If you were groggily fumbling to make your child’s breakfast in the morning, are you sure you wouldn’t mistake a Pot Tart for a Pop Tart? Such child-friendly marijuana edibles were the subject a much-discussed editorial by Stanford Professors Robert MacCoun and Michelle Mello in yesterday’s New England Journal of Medicine. Taking note of cases in which children have required emergency room care after ingesting these newly legal products, MacCoun and Mello call for stronger regulations, including clearer labeling, standardized serving sizes, child-resistant packaging and a cap on the potency of the marijuana in edibles.
The Drug Enforcement Administration long ago raided the California-based manufacturer of "Pot Tarts" and "Buddafingers." But as drug policy problems go, this one actually might be pretty complex. Opponents and advocates of marijuana legalization disagree on many things, but the importance of protecting children is not one of them.
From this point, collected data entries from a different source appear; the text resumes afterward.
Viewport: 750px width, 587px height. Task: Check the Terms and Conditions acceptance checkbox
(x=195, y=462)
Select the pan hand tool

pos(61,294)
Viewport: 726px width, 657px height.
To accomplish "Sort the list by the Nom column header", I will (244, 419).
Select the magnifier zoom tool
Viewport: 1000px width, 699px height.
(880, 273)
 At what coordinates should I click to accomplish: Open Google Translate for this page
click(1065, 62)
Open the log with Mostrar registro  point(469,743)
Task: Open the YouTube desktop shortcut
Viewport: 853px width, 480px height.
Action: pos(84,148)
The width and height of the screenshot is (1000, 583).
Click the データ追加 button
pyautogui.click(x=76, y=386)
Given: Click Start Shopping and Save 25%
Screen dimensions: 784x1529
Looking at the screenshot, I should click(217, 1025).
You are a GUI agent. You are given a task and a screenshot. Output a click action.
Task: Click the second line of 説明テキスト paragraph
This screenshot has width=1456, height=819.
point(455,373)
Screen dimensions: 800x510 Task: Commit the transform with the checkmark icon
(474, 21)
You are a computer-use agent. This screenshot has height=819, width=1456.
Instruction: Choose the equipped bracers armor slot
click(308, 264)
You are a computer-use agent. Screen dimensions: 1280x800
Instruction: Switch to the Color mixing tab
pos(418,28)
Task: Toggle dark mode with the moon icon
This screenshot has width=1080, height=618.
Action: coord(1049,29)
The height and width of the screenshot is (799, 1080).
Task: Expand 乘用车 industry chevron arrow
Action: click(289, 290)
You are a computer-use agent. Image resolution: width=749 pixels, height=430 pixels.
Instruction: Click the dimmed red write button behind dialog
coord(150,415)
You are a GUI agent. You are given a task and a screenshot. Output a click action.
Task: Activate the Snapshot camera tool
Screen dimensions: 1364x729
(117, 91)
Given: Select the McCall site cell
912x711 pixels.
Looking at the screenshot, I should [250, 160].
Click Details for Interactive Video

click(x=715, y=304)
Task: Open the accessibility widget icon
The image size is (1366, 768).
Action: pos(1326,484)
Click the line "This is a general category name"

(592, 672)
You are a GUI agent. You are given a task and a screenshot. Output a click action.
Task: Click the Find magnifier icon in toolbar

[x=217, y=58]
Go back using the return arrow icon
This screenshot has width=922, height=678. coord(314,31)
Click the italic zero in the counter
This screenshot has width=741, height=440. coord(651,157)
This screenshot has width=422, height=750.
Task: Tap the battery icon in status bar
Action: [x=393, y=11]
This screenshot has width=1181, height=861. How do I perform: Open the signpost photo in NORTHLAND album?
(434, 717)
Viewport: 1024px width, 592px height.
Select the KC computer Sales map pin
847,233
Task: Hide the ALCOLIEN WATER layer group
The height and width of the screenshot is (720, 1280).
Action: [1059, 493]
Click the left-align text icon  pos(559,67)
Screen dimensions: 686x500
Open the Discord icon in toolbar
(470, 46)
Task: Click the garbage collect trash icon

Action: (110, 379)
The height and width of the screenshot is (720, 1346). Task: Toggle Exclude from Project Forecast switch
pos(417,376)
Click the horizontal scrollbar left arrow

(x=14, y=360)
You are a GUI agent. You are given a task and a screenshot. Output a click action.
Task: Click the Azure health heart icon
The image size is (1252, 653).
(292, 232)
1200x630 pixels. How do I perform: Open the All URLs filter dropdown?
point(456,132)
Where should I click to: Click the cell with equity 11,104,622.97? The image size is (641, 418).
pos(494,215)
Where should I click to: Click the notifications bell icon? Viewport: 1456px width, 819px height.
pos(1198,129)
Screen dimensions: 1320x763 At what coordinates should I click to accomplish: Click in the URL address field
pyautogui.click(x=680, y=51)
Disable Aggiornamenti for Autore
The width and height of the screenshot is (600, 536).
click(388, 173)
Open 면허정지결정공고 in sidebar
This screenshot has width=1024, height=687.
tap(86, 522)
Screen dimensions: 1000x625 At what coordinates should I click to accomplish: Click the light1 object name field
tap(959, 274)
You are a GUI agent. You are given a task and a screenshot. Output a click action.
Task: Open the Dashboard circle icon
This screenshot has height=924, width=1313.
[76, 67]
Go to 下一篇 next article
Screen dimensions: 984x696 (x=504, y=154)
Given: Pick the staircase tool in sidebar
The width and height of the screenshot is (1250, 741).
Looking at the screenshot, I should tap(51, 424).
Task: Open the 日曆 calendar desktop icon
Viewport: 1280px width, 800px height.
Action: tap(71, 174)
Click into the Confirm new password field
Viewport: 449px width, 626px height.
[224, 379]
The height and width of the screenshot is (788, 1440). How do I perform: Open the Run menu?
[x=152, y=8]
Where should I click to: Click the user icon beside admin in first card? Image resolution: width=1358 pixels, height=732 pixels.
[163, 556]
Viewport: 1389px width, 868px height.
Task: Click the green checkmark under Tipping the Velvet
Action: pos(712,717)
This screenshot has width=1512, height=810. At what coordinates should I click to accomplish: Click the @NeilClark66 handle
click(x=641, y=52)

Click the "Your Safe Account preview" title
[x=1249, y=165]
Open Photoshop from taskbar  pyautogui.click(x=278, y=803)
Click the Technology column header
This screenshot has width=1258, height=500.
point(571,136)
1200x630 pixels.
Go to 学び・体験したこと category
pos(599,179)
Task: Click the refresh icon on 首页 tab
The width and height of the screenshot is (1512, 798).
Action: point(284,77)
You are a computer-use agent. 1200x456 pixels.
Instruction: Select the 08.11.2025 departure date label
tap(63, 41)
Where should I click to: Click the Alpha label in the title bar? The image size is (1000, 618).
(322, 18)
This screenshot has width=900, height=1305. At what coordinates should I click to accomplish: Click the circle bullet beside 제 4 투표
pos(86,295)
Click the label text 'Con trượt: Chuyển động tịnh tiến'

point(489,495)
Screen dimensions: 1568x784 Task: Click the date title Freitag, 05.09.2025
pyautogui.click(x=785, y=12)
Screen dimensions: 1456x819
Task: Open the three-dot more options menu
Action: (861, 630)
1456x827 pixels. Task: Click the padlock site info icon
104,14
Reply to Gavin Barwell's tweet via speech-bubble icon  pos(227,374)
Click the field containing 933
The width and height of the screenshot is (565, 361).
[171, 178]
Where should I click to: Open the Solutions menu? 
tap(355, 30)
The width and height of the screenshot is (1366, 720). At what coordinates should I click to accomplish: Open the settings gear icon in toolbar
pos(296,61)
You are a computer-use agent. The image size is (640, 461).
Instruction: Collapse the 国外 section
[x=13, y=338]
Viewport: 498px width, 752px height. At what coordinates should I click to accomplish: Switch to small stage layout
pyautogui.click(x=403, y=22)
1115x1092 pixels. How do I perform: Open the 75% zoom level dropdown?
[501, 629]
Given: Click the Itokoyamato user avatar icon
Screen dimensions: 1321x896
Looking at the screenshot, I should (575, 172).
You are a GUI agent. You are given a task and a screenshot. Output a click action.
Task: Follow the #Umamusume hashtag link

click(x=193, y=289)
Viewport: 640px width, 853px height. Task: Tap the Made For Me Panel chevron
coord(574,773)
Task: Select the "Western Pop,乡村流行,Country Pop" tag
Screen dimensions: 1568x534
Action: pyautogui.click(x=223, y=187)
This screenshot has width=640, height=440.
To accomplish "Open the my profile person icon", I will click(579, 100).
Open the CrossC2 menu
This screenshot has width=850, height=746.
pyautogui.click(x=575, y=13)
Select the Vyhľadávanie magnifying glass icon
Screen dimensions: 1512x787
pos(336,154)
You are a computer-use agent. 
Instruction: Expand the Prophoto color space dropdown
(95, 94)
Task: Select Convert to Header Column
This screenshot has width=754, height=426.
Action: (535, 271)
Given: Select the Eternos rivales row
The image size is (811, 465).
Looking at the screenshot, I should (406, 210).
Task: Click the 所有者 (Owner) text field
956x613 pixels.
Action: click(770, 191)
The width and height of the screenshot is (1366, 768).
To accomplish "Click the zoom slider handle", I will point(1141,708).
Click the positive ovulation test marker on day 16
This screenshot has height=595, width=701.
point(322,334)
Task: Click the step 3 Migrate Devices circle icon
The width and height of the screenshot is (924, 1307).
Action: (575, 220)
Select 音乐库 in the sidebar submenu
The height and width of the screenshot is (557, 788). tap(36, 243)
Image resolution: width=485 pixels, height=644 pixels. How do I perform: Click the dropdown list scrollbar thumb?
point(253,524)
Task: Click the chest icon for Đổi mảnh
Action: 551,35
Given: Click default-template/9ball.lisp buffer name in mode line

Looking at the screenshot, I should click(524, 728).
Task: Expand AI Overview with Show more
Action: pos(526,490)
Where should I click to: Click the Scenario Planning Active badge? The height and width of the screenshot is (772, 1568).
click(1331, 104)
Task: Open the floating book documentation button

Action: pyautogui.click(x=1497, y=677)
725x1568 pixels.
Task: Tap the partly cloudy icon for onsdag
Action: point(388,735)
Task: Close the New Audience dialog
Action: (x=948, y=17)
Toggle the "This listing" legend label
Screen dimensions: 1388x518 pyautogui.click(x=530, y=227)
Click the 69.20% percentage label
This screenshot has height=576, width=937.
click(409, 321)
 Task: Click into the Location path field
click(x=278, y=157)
The child-targeted cartoon character Joe Camel was banished to widespread applause, so how hard could it be to protect children again here?Harder than you might think, for four reasons.
First, to quote Al Gore Jr., “there is no controlling legal authority that says this is in violation of the law.” Because edibles are food, the U.S. Food and Drug Administration would seem to have a potential role in regulating marijuana additives. But the complexities and contradictions of the current federal-state relationship regarding marijuana policy make it hard to see how a federal regulatory agency could promote clarity in this environment. That leaves the problem to each state regulatory bodies to work out, and so far it’s not clear they agree with each other – or even among themselves – about how to respond.
Second, medical and recreational marijuana have largely being legalized through ballot initiatives rather than legislation. Depending on state law and the specifics (or lack of specifics) of each initiative, this can tie the hands of state regulators. It also has to be said that legalization initiatives are generally written by people who are skeptical of government, meaning that they are unlikely to build strong regulation into their proposals.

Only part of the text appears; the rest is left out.